With its arrival on the scene in early ’08, the new 2009 Corolla represents the 10th generation of this venerable Toyota nameplate, which was first introduced to the world in 1966. Some 33 million people have bought one since then, making it the world’s most popular car.

So, with that kind of public acceptance, it’s not hard to believe Toyota would tread carefully in any redesign throughout its generational changes.

Its mandate for this 10th iteration was more sportiness, so witness the swoopier styling, which was co-developed by studios in Japan and Italy. Bearing some resemblance to a smaller-scale Camry, the ’09 Corolla is fractionally longer overall than the previous model but sits on an unchanged wheelbase. The big change lies in the Corolla’s width, however, which increases by 60 mm to help provide a little more shoulder space inside. The car’s height has also been shaved slightly and a wider track (the distance between the wheels on front and rear axles) gives this new Corolla a solid-looking stance and noticeably improved stability.


Interior room is essentially unchanged, but much appreciated is the new tilt/telescopic steering wheel (standard equipment on all models that enables driving positions to be customized to suit individual height and body type) and the airier confines of the surprisingly well-appointed cabin.

A new suspension design and electric power steering help contribute to a much sportier drive, even in the base Corolla CE model.
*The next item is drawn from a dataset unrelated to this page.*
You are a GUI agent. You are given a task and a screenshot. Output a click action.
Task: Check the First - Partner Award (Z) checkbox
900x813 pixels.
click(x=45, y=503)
With its neat combination of value, verve, style and substance, the $14,565 CE delivers more for less. An enviable list of standard features include: Satellite-ready AM/FM/CD audio system with MP3/WMA capability, the already mentioned tilt/telescopic steering and electric power steering, as well as six airbags and an anti-lock braking system.

The step-up Corolla LE — $19,900 and available only with a four-speed automatic transmission — brings a bit more refinement, delivering a moveable feast of upscale features such as 16-inch alloy wheels (15-inch on the CE), push-button start, Optitron gauges, automatic climate control, and woodgrain trim.

The $18,930 Corolla S shifts gears with its sport-inspired side skirt and rear spoiler add-ons, fog lamps, tinted headlamp housings, leather-wrapped steering wheel and an audio system that features six speakers and steering wheel-mounted controls. Opting for a four-speed automatic rather than the standard five-speed manual transmission adds $1,045.

The CE, LE and S models draw their power from a new 1.8-litre four-cylinder engine rated at 132 horsepower — up six from before. It’s an engine that’s up to the task of everyday driving, with decent acceleration and good fuel economy.

For those aspiring to even more sportiness, a new Corolla XRS addition packs a 158-hp four-cylinder engine mated with a five-speed manual. The $21,655 XRS also adds 17-inch wheels, standard stability control, leather trim, sport seats, chrome exhaust tips and the same aero body bits as the S.

Any way you look at it, the Corolla has something for everyone.